What you need to do: Instruction for the data below: set down exactly the lines from the line with "Toggle the Paused badge on Downloads" to the line with "Task: Toggle the 自动 auto scale option", inclusive, and no others.

Data:
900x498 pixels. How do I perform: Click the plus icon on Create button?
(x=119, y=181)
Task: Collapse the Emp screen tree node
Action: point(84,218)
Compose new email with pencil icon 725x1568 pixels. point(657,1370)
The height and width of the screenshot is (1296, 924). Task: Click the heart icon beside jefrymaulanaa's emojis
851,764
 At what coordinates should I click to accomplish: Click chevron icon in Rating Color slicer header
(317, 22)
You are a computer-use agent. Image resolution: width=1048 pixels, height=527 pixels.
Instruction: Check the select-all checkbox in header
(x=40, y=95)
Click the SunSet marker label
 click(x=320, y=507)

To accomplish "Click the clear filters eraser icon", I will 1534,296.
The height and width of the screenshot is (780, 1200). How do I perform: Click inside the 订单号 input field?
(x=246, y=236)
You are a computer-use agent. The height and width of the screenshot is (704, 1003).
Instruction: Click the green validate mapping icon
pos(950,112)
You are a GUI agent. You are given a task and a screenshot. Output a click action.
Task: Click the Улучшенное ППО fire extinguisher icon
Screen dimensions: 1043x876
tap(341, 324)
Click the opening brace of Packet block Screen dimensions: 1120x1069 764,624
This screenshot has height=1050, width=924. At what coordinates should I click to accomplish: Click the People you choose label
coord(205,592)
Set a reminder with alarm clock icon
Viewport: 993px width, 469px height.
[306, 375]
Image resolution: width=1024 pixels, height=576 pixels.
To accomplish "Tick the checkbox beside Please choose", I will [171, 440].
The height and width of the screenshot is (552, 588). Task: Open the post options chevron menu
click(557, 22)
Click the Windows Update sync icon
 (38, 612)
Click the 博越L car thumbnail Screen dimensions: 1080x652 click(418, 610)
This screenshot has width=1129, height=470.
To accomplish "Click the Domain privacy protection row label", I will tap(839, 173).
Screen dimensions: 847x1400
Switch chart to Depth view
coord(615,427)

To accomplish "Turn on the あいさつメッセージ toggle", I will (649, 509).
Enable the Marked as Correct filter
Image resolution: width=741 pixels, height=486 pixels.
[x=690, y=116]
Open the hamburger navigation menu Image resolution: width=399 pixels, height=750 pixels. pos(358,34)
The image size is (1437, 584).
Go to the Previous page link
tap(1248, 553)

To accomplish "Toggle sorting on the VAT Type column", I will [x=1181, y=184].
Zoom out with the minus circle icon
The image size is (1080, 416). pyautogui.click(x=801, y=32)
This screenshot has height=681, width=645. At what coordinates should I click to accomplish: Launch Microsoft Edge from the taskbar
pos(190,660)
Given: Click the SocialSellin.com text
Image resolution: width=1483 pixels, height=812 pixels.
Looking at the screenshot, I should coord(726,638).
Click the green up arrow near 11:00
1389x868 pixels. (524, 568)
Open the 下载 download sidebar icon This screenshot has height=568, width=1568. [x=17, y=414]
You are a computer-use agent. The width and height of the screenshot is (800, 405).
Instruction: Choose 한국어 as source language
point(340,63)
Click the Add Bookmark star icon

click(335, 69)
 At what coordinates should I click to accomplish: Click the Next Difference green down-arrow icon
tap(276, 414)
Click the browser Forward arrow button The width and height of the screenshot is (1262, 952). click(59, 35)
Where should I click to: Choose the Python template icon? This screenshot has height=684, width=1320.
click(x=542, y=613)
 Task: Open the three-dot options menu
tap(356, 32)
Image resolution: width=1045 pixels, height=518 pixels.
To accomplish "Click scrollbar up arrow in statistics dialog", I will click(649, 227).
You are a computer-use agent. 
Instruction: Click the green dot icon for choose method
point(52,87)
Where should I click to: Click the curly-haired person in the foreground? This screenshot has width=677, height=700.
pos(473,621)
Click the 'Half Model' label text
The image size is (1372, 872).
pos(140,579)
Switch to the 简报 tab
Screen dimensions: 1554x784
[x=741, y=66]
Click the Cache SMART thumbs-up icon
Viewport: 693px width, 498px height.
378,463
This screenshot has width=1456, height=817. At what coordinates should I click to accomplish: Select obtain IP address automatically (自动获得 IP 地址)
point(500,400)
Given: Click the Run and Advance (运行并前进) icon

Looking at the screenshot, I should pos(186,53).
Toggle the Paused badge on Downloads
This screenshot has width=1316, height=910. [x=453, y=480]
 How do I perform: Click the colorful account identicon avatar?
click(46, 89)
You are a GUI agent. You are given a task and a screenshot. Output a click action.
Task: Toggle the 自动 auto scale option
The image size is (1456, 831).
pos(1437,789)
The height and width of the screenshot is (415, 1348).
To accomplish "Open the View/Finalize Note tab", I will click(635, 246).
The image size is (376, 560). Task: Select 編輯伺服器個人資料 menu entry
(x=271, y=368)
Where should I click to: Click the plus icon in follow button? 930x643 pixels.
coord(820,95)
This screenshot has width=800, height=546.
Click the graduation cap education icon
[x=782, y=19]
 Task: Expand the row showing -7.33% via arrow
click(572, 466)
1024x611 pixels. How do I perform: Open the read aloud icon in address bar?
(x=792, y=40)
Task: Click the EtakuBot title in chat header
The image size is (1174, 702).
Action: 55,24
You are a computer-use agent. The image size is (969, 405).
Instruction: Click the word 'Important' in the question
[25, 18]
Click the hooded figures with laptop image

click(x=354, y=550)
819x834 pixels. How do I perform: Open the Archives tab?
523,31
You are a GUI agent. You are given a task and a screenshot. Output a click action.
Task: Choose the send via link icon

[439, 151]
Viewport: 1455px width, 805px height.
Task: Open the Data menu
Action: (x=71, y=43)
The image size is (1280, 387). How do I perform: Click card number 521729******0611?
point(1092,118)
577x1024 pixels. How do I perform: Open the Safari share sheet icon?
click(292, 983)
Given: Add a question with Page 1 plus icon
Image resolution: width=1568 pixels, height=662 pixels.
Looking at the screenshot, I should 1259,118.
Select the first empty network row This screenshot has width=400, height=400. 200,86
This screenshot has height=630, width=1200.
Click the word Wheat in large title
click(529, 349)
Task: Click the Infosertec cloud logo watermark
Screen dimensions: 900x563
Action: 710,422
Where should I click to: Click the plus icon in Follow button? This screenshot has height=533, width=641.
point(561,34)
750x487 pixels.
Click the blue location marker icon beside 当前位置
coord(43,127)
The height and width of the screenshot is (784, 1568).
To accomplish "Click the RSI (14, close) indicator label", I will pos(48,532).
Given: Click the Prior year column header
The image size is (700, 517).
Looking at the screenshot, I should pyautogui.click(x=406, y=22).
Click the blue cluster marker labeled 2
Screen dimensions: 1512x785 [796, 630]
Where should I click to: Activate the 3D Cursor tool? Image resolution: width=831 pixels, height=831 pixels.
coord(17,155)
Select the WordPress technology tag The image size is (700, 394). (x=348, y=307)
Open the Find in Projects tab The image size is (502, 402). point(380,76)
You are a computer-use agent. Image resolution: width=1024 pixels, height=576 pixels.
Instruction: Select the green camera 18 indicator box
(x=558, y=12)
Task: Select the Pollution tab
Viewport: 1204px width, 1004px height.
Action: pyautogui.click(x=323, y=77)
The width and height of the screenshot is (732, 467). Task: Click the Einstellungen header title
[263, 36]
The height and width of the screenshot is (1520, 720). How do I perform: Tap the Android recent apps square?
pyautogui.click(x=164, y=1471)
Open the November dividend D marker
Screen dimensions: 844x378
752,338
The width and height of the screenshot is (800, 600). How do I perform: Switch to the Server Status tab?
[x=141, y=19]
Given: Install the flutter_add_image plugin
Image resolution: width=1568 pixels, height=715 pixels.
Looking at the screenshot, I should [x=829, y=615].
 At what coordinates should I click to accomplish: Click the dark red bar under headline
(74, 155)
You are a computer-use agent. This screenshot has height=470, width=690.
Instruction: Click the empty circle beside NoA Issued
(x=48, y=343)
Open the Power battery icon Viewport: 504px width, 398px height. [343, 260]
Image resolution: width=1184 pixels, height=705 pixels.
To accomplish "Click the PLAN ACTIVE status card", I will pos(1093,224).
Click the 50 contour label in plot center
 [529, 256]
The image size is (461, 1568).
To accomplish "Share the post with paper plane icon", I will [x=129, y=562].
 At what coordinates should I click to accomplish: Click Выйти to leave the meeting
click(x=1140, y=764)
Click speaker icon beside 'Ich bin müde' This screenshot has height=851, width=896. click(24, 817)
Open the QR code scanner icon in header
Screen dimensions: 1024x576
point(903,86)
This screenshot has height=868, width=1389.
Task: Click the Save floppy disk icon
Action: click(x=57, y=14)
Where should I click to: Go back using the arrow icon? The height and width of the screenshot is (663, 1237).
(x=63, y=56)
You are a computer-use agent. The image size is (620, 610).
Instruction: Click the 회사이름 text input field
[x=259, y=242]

Response to the exercise:
Toggle the Paused badge on Downloads
This screenshot has width=1316, height=910. [x=453, y=480]
 How do I perform: Click the colorful account identicon avatar?
click(46, 89)
You are a GUI agent. You are given a task and a screenshot. Output a click action.
Task: Toggle the 自动 auto scale option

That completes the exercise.